My argument is that a chain is only as strong as the weakest link in the chain.
After all, what's the alternative?
- Remembering all of your (strong, unique) passwords?
Impossible.
- Using a single password, or a system for deriving "unique" passwords to make them easy to memorize?
More insecure than an cloud-based password manager. People forget and get injured.
- Using an offline password manager such as KeePass?
Doable, but you trade one set of concerns for another. How many NPM packages have been compromised, stealing data from developer machines? How many people get knowingly, or unknowingly infected? Are you certain that the likelihood of your own machine getting compromised is lower than that of e.g. Bitwarden? Furthermore, if you use something like DropBox to sync your "offline" vault across devices, you're once again trusting someone else to keep the vault safe.
Your risk of a targeted attack might be lower with offline storage, but your risk of an automated attack is significantly increased, because most people don't know how to properly secure their $5 VPS or Raspberry Pi that they're using to self-host their password manager.
You claimed that using any cloud-based password manager is a bad idea, I disagree.
Password managers are not made equal so it's important to do some research and pick one that undergoes extensive security audits, is preferably open source and use a strong passphrase to secure it.
A password manager that fits this criteria will produce a vault file that would take hundreds of years to crack, even if their servers get breached and all data is stolen. This was notably not the case with LastPass.

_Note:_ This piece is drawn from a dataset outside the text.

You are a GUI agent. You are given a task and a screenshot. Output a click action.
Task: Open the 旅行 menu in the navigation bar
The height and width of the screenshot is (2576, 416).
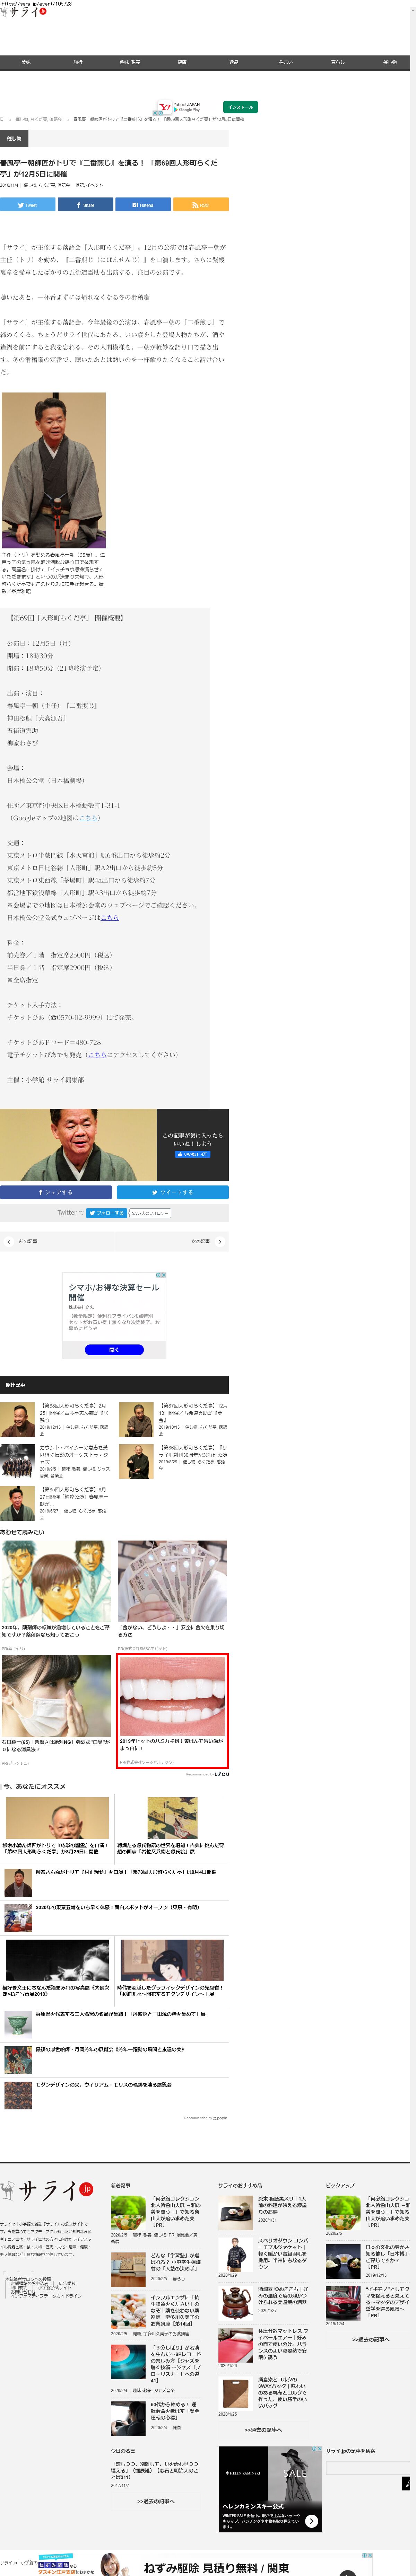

It was neither properly implemented, nor (properly) audited, nor open source.
Use keepass and don't upload your password in cleartext to someone who just tells you they are encrypted.
Trust someone else with your passwords is 99% the weakest link.
>Your risk of a targeted attack might be lower with offline storage,
We don't talk about targeted attacks, but a breach of every user who uses the service, are you from marketing? Because you really try to justify uploading your passwords to a 3rd party with proprietary software is a good thing, are you absolutely out of your mind??
If you have told anyone in the year 2000 to upload all your passwords to a service, in clear-text but who tells you it's absolutely safe and everything gets encrypted, you would have been laughed out of the room, so you should today.
>to self-host their password manager.
Gosh, are we really that far from commonsense that we think we have to host a personal password manager??? It's an encrypted file basta. It's like unix never existed and now we need an oracle database and php to "host" our 20 passwords...bravo. Hey why not install github-enterprise so we can use git?
Feel free to respond if you're willing to address any of my points in good faith. I've made it abundantly clear I only believe in audited, well behaving and open source solutions. I'm not advocating for sending your passwords off to an unknown entity in clear text.
My point about self-hosting password managers was aimed at a relatively common (but in my opinion, unwise) advice for people to just host their own instances of vaultwarden[1], but it also applies to file-based storage such as KeePass.
After all, what's the alternative?
- Remembering all of your (strong, unique) passwords?
Impossible.
- Using a single password, or a system for deriving "unique" passwords to make them easy to memorize?
More insecure than an cloud-based password manager. People forget and get injured.
- Using an offline password manager such as KeePass?
Doable, but you trade one set of concerns for another. How many NPM packages have been compromised, stealing data from developer machines? How many people get knowingly, or unknowingly infected? Are you certain that the likelihood of your own machine getting compromised is lower than that of e.g. Bitwarden? Furthermore, if you use something like DropBox to sync your "offline" vault across devices, you're once again trusting someone else to keep the vault safe.
Your risk of a targeted attack might be lower with offline storage, but your risk of an automated attack is significantly increased, because most people don't know how to properly secure their $5 VPS or Raspberry Pi that they're using to self-host their password manager.
You claimed that using any cloud-based password manager is a bad idea, I disagree.
Password managers are not made equal so it's important to do some research and pick one that undergoes extensive security audits, is preferably open source and use a strong passphrase to secure it.
A password manager that fits this criteria will produce a vault file that would take hundreds of years to crack, even if their servers get breached and all data is stolen. This was notably not the case with LastPass. It was neither properly implemented, nor (properly) audited, nor open source.